Michael Christopher's upcoming book Depeche Mode: All That's Left to Know About the World's Finest Synth-Pop Band digs into the history of Depeche Mode and their rise from New Wave outliers to kings of the synth-pop genre. (The book, which will be published on Dec. 28, is part of the "Backbeat Books FAQ" series.) In the following excerpt, Christopher looks at how a routine record-store signing in Los Angeles almost ended up as a riot following the release of the band's mainstream breakthrough 1990 album, Violator.

 

Personally, things weren’t going well for the individual band members. Dave Gahan’s marriage had dissolved, and he was at an emotional loss, turning to drugs for support. His anger was becoming an issue, and at one point in Milan, he started a fight with a cadre of locals who just happened to be walking down the street when he was in a mood. Andy Fletcher was suffering from anxiety and depression, which, while he sympathized, raised Alan Wilder’s ire often as he felt Fletch was beginning to get in the way of the recording. The situation was one in a long line of those which put forth the notion that Fletcher wasn’t really that integral to the process, at least in a musical sense.

Regardless of the individual strife during the making of it, the stars truly aligned for Violator, with a combination of a fully matured synth-pop sound, along with a surprising focus on guitar for the hits “Policy of Truth” and “Personal Jesus.” It blasted onto the charts in the United States at just the right time as the first spring of the 1990s began to bloom. The funk, swagger, and sex hit all the right spots, finally breaking the group in America with a unique fusion that the mainstream hadn’t been exposed to at that point.

Violator was released March 19, 1990, and went to number two on the UK charts. It would peak at number seven in the States that May. The record would top the charts in Belgium, France, Greece, and Spain, while landing in the top five in Austria, Canada, Germany, and Switzerland – the last two where it reached number two.

Martin Gore again used his acerbic humor for the album’s title, telling the NME, “We called it Violator as a joke. We wanted to come up with the most extreme, ridiculously heavy metal title that we could. I’ll be surprised if people will get the joke. However, when we called an album Music for the Masses, we were accused of being patronizing and arrogant. In fact, it was a joke on the uncommerciality of it. It was anything but music for the masses!”

The masses turned out though, and in the United States it was clear Depeche Mode had become one of the hottest British musical outfits to ever succeed in the country, evident when the band arrived at a scheduled signing appearance at the record store Wherehouse in Los Angeles on March 20, 1990. Approximately five thousand fans had been camping out in the lead up to the event, with estimates ranging from fifteen thousand to twenty thousand by the 9:00 p.m. start time.

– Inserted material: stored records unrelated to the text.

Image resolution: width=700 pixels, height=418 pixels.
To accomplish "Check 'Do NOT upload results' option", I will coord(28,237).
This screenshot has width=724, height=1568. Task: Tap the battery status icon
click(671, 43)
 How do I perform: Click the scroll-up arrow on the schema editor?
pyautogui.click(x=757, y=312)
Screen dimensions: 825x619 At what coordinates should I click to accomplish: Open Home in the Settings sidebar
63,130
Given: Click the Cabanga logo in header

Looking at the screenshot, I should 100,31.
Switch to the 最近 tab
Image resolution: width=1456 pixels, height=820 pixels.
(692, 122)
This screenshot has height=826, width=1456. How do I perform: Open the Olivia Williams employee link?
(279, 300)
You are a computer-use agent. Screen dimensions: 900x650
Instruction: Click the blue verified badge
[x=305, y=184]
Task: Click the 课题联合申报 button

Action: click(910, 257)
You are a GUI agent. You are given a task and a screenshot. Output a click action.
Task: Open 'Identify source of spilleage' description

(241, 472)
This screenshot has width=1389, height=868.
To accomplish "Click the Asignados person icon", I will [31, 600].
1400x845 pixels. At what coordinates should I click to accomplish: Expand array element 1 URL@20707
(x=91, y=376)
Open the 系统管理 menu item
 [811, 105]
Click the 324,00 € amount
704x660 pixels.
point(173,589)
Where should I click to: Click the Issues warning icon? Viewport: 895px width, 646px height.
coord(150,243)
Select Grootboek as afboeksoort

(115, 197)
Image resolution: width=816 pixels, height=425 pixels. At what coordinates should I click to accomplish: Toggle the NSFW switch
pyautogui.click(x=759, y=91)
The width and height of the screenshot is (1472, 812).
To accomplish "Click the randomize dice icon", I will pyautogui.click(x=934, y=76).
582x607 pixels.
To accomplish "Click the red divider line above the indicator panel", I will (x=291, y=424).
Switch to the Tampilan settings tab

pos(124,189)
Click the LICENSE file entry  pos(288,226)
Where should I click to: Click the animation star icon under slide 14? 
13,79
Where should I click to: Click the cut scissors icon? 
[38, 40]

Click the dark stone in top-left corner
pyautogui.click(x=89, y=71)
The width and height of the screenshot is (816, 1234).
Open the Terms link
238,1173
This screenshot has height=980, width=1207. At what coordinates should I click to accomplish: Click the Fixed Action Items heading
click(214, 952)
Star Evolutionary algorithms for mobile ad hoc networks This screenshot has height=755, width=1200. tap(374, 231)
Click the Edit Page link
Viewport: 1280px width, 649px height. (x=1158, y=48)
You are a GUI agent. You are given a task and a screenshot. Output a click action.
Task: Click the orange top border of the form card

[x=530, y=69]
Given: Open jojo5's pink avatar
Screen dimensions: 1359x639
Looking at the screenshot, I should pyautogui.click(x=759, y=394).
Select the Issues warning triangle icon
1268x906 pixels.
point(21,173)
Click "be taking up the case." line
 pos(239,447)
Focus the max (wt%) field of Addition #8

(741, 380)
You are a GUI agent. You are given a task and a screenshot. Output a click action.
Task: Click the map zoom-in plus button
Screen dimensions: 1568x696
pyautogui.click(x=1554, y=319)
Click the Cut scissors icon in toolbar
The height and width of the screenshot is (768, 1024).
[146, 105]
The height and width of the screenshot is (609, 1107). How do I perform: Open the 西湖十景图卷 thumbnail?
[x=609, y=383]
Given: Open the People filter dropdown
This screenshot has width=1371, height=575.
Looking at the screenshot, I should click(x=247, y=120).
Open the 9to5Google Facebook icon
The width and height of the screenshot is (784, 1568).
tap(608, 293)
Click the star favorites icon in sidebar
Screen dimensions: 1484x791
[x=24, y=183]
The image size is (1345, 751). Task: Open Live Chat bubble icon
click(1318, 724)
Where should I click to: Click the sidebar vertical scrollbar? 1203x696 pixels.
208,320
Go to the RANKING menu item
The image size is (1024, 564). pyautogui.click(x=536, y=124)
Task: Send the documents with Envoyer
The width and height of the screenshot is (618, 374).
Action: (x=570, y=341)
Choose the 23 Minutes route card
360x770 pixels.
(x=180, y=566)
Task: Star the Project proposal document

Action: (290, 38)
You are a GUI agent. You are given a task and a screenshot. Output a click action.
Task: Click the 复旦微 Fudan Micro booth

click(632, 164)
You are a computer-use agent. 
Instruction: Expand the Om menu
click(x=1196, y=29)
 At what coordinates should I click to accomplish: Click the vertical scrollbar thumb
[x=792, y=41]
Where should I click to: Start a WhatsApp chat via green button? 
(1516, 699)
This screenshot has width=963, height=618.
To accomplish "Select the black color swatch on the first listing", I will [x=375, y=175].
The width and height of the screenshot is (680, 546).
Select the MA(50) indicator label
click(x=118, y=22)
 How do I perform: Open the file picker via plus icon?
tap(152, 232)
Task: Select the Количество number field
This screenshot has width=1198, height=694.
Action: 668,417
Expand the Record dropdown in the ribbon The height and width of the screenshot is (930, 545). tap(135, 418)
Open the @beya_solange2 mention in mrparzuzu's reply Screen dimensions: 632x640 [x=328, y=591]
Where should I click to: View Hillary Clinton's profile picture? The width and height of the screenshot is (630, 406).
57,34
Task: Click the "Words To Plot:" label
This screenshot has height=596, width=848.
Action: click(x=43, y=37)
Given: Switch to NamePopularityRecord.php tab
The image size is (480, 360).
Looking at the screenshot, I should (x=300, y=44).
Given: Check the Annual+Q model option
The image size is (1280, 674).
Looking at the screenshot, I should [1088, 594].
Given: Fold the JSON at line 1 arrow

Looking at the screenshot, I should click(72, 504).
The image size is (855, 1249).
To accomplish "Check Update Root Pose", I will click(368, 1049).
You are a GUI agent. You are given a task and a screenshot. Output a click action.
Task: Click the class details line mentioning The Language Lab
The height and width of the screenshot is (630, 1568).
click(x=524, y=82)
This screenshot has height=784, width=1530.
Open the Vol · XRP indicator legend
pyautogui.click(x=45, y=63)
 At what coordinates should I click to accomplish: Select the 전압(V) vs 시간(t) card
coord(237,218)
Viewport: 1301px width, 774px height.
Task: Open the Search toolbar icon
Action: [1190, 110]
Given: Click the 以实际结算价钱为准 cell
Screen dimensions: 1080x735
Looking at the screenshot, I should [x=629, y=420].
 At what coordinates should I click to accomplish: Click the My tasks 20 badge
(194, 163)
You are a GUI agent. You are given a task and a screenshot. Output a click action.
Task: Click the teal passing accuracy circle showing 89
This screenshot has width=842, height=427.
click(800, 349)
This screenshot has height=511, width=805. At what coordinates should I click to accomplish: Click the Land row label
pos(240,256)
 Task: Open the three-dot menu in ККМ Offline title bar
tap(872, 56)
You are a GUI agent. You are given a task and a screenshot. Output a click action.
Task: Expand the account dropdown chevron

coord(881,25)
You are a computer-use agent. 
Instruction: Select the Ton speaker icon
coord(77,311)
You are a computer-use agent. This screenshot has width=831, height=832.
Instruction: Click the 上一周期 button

“We thought it was going to be about thirty people,” Fletcher told a local news station news station. “And it turns out it’s about 17 to 20,000—it’s unbelievable.” Private security hired by the music retailer became overwhelmed, and the LAPD had to call out a “tactical alert,” which is used when an unforeseen incident requires them to quickly mobilize. The line stretched down fifteen city blocks and became so unruly that 130 riot police were called in and the band had to be escorted from the premises after just an hour signing. Responsibility for the damages done were eventually assumed by Wherehouse Entertainment, Inc., who paid the city $18,076 to cover costs.

“Depeche Mode is a British band that was here to promote a new album,” one local news reporter said in the wake of the fiasco. “If you didn’t know who they were before, you do now.”

The incident was covered by media outlets across the country, giving some of the best free publicity a band could ever hope to receive. To thank the fans who unwittingly contributed to raising the Depeche Mode profile in the States, Sire Records pressed twenty-five thousand cassette copies of The Wherehouse 3/20/90, and gave them away free to KROQ listeners who sent in a self-addressed stamped envelope to the station. It contained a twenty-minute interview with the group from the day after the aborted signing, and an exclusive song, “Something to Do (Metal Mix Version).” DJ Richard Blade noted during the interview that it had been the biggest in-store record signing in history, “More than three times bigger than David Lee Roth at Tower Records on Sunset.”

Oh, and that Roth appearance? It took place when the then ex–Van Halen singer was promoting his second solo LP, 1988’s Skyscraper. To announce his arrival at the record store he rappelled from a twenty-eight-foot-high replica of the Alpine mountain the Matterhorn, which coincidentally was depicted on the cover of Depeche Mode’s 1983 album, Construction Time Again, with the appearance it was about to be crushed by a sledgehammer. Here it was a new decade and the parallel couldn’t have been more obvious, with the coming collapse of 1980s’ cock rock and emergence of something fresher and more vibrant, led first by the success of Violator, then followed by grunge.